> Aim of the exercise
Please convert the listing below into a JSON list of strings, one string per line, leaving out any blank lines.

> The records
[BEGIN]
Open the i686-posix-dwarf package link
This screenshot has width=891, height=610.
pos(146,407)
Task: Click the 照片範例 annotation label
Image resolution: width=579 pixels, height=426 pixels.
[END]
> Result of this exercise
[
  "Open the i686-posix-dwarf package link",
  "This screenshot has width=891, height=610.",
  "pos(146,407)",
  "Task: Click the 照片範例 annotation label",
  "Image resolution: width=579 pixels, height=426 pixels."
]